(Saved entries)
»»

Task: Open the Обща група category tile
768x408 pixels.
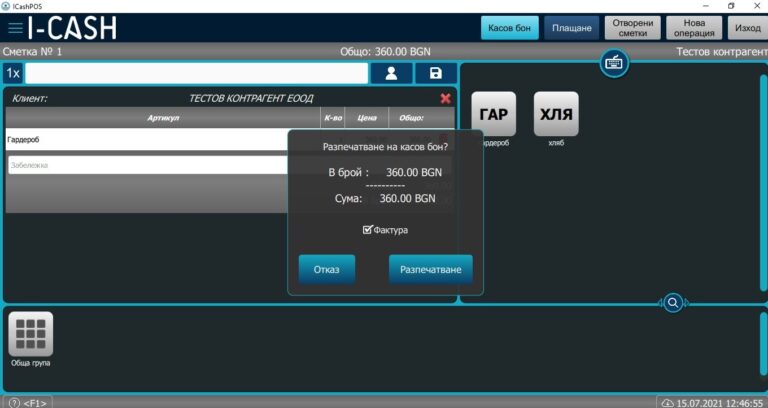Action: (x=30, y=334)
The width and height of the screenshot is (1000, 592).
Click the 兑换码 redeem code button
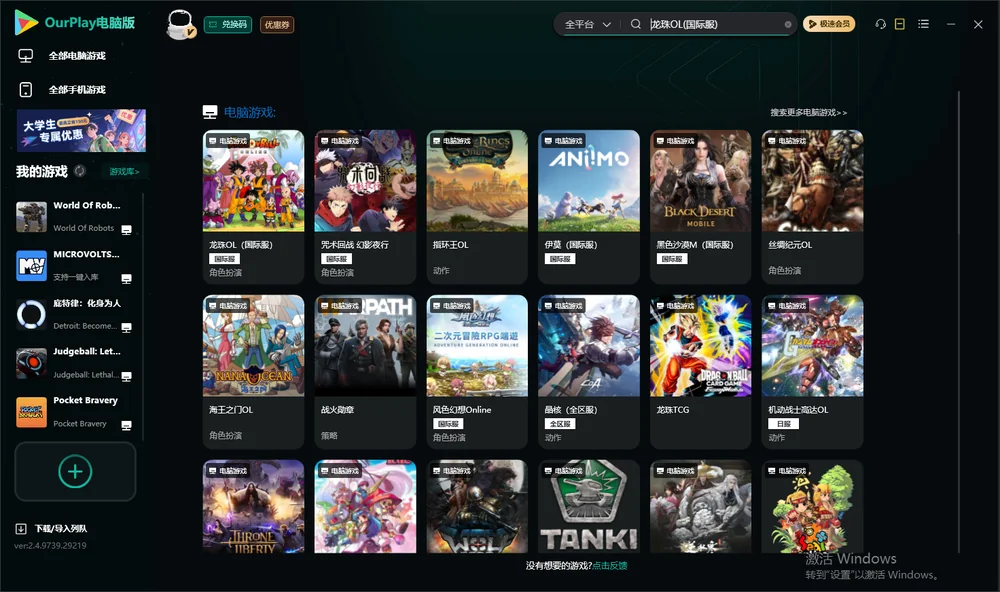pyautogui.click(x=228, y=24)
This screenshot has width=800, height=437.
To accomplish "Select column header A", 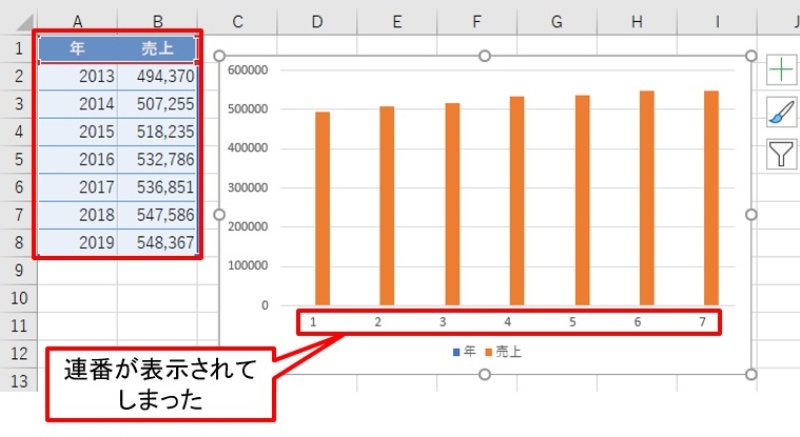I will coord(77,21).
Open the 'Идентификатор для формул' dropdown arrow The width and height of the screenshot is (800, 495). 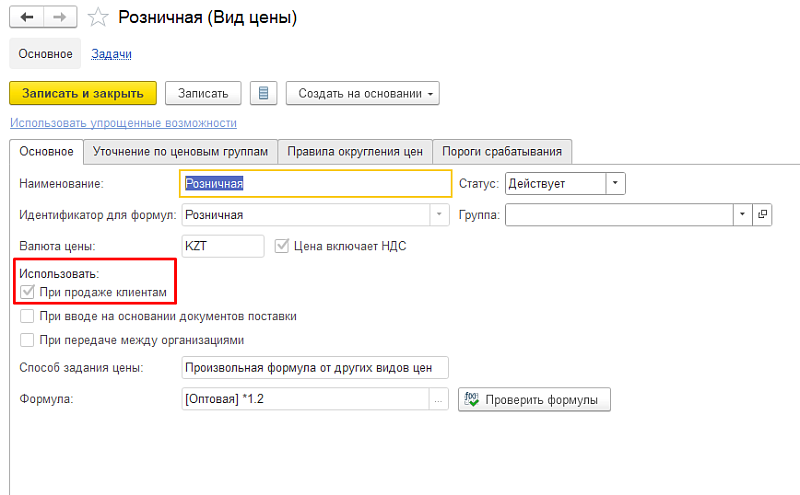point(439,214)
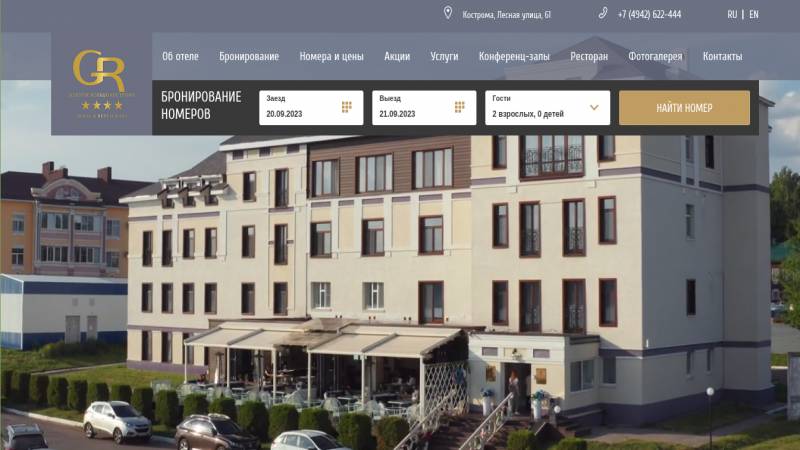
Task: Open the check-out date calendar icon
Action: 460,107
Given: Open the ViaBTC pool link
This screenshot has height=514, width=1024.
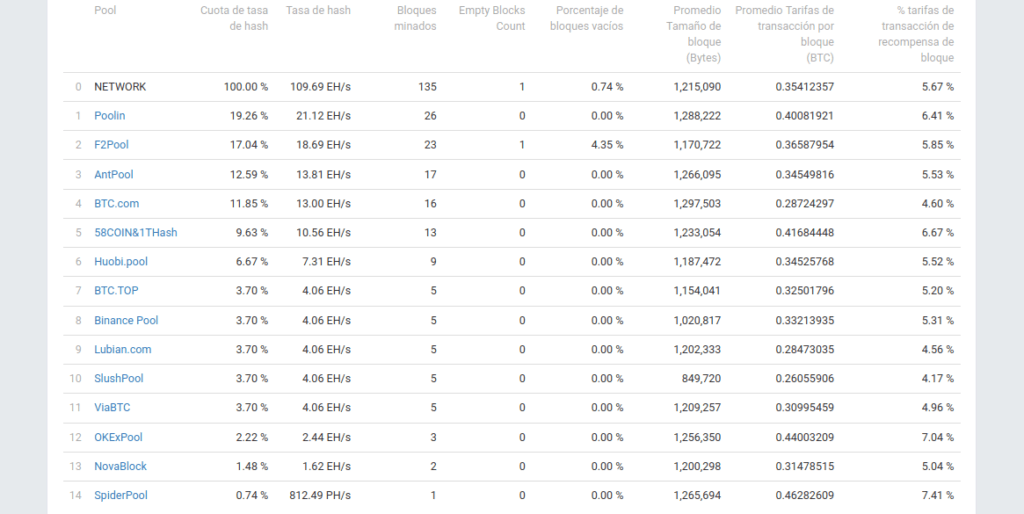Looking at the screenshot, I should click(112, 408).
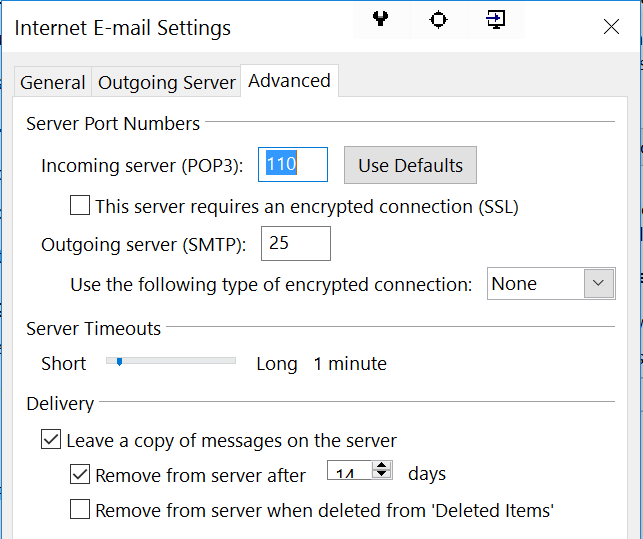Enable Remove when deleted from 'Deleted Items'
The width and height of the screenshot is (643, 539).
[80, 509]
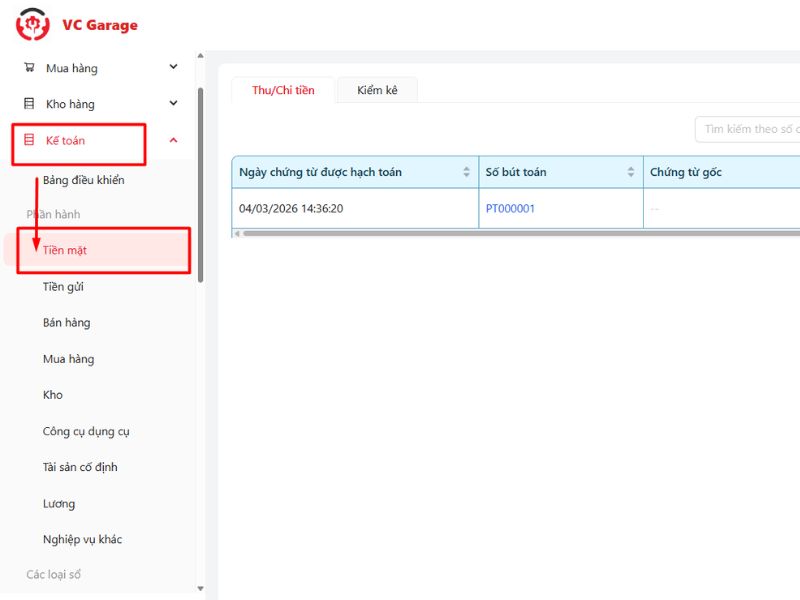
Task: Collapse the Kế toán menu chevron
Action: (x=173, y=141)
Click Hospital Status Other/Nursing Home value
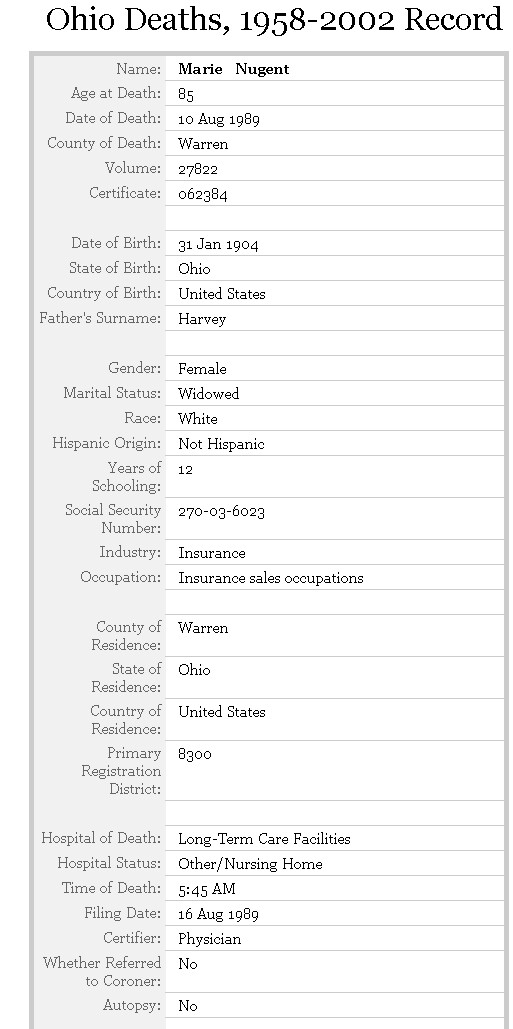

««

◆ **EXERCISE DIRECTIONS**:
Your reply should consist only of the lines running from the line with "This screenshot has height=514, width=1024." to the end of the entries, both included, copied exactly and without any pictures.

◆ **TASK OUTPUT**:
This screenshot has height=514, width=1024.
Looking at the screenshot, I should click(112, 408).
Enable Remove when deleted from 'Deleted Items'
The width and height of the screenshot is (643, 539).
[80, 509]
Task: Collapse the Kế toán menu chevron
Action: (x=173, y=141)
Click Hospital Status Other/Nursing Home value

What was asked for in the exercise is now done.